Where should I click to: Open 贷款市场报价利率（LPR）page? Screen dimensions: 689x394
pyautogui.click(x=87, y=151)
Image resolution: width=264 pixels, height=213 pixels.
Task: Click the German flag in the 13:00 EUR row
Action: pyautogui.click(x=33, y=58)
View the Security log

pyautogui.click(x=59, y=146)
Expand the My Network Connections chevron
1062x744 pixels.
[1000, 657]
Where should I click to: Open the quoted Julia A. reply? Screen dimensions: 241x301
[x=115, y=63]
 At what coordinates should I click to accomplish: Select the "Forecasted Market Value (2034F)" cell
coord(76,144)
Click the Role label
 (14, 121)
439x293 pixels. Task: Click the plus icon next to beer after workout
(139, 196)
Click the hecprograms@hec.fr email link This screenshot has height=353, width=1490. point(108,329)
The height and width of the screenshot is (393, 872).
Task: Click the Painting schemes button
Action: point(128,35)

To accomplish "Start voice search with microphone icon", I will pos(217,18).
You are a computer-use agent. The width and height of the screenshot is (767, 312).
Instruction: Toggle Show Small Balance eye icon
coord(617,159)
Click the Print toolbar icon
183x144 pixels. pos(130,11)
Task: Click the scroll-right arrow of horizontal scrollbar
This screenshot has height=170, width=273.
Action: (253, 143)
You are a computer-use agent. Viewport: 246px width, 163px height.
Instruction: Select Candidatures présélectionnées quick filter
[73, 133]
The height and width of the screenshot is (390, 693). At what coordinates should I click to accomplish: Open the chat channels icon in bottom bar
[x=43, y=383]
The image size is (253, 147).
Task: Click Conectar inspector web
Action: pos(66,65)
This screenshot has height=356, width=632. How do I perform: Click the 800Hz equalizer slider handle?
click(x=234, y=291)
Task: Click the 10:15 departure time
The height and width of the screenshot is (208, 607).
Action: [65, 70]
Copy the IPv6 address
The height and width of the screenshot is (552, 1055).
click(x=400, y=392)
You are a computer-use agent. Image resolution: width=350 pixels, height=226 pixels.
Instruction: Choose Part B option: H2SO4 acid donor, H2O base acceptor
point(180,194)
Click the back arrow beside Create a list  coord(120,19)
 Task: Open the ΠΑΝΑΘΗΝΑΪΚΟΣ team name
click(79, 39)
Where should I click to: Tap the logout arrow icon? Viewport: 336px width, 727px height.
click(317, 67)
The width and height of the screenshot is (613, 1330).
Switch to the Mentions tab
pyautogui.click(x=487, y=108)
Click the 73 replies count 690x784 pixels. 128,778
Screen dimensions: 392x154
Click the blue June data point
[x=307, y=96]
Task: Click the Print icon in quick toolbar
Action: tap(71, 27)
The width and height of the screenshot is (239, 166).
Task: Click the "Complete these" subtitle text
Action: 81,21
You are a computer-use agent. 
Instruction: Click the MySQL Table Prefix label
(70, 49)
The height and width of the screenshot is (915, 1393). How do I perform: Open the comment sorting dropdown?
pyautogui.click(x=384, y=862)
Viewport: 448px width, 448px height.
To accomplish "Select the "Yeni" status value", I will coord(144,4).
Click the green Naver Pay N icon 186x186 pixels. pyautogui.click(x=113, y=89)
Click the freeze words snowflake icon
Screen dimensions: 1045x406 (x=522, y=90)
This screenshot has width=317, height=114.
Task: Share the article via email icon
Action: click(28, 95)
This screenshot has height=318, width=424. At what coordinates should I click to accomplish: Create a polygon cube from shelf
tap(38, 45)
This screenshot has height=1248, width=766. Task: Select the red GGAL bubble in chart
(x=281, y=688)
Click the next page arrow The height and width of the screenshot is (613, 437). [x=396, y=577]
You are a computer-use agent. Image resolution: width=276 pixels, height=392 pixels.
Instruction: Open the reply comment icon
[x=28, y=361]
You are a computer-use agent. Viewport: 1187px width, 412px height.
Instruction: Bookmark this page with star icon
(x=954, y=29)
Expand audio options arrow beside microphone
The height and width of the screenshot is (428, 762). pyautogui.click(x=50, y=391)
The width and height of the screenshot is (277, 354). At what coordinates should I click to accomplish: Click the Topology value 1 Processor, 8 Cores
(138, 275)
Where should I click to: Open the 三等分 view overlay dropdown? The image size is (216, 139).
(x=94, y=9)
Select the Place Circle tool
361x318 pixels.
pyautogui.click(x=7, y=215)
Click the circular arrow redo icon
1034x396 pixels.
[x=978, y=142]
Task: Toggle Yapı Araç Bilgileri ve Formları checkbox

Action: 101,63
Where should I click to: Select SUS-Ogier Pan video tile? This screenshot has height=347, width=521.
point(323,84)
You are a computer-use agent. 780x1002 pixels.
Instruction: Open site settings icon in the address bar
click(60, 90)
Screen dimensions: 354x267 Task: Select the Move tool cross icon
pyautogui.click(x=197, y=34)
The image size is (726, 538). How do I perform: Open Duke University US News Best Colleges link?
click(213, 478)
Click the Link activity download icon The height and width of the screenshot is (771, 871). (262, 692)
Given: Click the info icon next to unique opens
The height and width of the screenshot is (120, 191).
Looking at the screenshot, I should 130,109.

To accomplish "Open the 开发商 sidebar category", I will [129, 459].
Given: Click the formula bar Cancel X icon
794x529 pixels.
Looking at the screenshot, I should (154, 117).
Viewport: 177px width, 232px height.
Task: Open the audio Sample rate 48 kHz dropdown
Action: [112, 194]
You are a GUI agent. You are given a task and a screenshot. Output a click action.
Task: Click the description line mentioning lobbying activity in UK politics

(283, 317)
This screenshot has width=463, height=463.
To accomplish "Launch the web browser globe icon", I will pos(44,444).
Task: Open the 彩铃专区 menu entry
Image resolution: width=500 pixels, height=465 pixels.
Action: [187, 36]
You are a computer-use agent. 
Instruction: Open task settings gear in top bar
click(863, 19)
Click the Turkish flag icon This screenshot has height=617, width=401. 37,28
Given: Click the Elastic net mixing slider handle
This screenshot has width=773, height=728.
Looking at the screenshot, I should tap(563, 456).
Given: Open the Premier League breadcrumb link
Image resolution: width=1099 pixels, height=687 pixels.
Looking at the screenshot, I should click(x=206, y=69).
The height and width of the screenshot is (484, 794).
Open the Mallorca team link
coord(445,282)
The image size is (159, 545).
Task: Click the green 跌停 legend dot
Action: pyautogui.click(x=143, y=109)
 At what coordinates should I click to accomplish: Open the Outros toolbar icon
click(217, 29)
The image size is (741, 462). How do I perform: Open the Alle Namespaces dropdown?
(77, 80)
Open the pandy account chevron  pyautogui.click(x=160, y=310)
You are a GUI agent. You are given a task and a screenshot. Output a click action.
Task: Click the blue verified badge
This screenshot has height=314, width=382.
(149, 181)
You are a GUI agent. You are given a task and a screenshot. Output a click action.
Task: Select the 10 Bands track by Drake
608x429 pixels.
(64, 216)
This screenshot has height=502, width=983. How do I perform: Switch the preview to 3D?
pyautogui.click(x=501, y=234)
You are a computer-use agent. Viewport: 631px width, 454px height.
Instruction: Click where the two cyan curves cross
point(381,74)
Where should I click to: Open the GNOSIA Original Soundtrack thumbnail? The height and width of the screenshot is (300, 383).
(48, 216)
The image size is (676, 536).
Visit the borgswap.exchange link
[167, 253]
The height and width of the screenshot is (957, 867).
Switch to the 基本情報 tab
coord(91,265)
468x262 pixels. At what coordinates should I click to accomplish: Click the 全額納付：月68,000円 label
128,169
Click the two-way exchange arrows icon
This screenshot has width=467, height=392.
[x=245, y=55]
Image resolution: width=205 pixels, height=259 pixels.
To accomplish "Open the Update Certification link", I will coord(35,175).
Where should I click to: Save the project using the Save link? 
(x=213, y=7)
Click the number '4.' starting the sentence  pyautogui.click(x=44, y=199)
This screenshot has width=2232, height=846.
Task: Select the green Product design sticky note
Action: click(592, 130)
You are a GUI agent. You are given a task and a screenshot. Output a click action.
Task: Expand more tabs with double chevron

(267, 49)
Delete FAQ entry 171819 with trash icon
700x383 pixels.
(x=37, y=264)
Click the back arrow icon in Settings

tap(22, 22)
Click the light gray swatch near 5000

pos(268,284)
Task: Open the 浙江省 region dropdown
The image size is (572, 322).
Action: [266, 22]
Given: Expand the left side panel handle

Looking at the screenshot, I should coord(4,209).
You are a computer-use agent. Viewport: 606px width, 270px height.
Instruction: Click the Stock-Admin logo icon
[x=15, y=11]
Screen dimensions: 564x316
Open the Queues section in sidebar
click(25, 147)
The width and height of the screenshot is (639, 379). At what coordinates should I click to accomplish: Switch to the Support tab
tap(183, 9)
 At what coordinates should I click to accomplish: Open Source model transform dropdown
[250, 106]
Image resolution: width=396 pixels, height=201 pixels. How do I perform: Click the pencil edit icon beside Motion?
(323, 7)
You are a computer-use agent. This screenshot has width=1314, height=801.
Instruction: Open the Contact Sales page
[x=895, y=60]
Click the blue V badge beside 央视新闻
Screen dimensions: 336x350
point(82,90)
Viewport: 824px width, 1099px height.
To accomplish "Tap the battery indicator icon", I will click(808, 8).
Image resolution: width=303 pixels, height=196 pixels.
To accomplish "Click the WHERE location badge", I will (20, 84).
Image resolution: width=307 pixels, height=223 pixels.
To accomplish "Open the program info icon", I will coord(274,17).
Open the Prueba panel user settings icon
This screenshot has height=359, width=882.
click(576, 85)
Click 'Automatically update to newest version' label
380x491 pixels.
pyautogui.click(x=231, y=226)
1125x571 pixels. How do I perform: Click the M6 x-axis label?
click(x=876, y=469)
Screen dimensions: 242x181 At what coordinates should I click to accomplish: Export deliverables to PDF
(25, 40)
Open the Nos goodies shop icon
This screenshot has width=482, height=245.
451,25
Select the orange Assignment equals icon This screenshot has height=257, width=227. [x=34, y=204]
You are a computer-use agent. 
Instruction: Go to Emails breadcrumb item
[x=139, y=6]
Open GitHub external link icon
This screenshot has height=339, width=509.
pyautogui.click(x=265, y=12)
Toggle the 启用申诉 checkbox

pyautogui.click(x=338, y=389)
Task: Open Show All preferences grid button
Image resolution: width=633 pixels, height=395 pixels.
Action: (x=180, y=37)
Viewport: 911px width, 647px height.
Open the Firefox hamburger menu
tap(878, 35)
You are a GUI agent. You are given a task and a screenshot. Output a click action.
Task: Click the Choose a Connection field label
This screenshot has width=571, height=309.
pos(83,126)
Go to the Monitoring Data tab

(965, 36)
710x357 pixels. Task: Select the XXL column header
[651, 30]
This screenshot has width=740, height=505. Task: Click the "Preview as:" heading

About this task.
All lines in the records with the string "info" should be copied out.

Your response.
Given: Click the info icon next to unique opens
To accomplish "Open the program info icon", I will coord(274,17).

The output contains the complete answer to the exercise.